This brief essay was commissioned by Shanna McNair and Scott Wolven for the literary magazine The New Guard Volume IV and was published in 2015, along with several other similar/dissimilar Letters to the Future.
Dear Future,
Okay, I admit it. I’ve been chasing you for forty years now, writing my little scenarios of what you would bring -- and they were mostly all wrong. We’ve dodged nuclear war so far, which makes all my fallout nightmares published during the Reagan years seem quaint. Most of us aren’t going to space anytime soon, so there go a couple of my early novels. Meanwhile, no Star Trek or Star Wars in my lifetime but then again, no Alien, Aliens or Alien Resurrection. Thanks for that! My predictions about politics? Not so great. I’ve got stories in my backlist, really good stories, that reference the Soviet Union in the Twenty-first Century. Back when Bill Clinton signed the ridiculous Defense of Marriage Act in the middle of the night in 1996, did I imagine that my gay friends would be getting married in less than twenty years? Nope. And even close to home, in my chosen profession of writing and publishing, I just didn’t Get It. I never saw Amazon coming until it stomped on my local bookstore like a capitalist Godzilla on a rampage. I thought the internet would be all about personal communications: email and bulletin boards and maybe telepresence. Not self-publishing, ezines and Netflix originals. I mean, I didn’t even understand about the phones. Do you realize how many species of plot your mobile phones have driven to extinction?
Some futurist I am. At least I have the bitter satisfaction of knowing that the professional futurists, the guys who got paid the big bucks to look into their statistical crystal balls, got it wrong too. We all chase you, but nobody catches the future. Even if we managed to clutch at your sleeve, you twist out of our grasp and dodge in a different direction.
Deep down, I knew it would be like this. But in order to get the stories written, I had to pretend that maybe, just maybe, I could anticipate where you were going. I needed that act of intellectual gymnastics to suspend my disbelief in order convince myself that the work was important because it could really happen. Now I know that if the work was in fact important (and heaven help me, I still believe some of it was) it wasn’t because it was some flavor of future history, or even that it was plausible, but because it was about people dealing with some very odd situations.

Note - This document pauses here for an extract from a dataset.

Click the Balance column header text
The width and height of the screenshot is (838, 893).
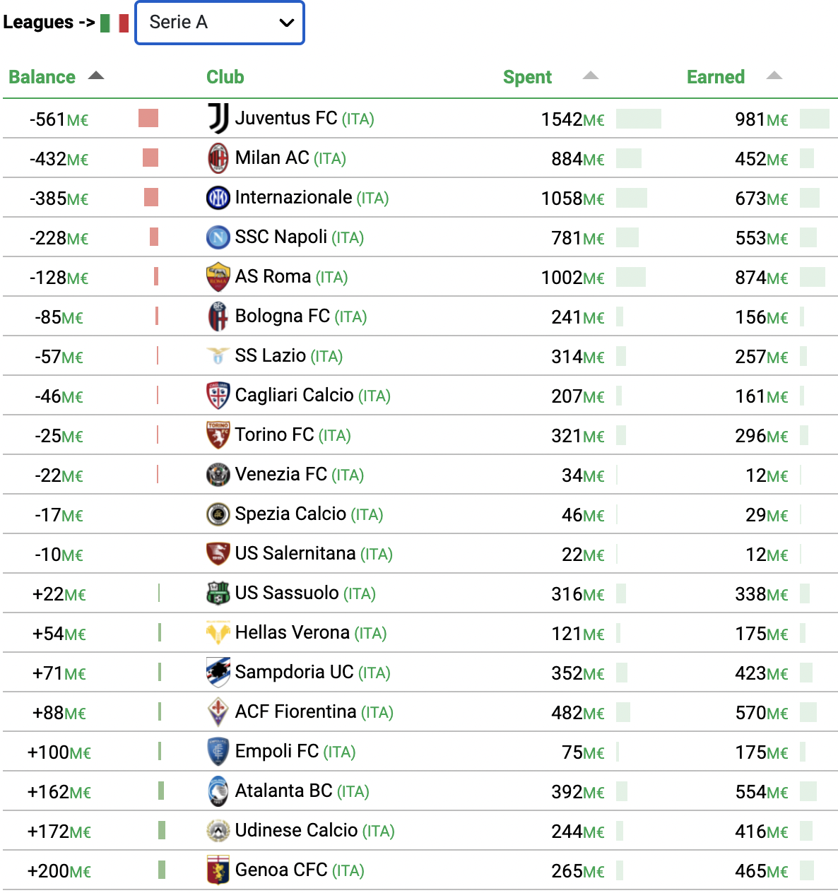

Which is the human condition here in 2015. You are more unknowable than you’ve ever been because you keep going faster and faster. The half-life of a science fiction story used to be measured in decades, now it’s five, maybe ten years. Then it decays into fantasy. 2001, A Space Odyssey, that most famous of science fiction novels and movies? It is, as we sometimes say in my genre, counterfactual. Alternate history. The real 2001 was much stranger than Stanley Kubrick and Arthur C. Clarke could have imagined. And 2015 is even stranger. So yeah, future, the one thing I know with absolute certainty about you is your acceleration, which means that you are going to be very peculiar indeed.
But don’t you even think about slowing down! I’m still right behind you.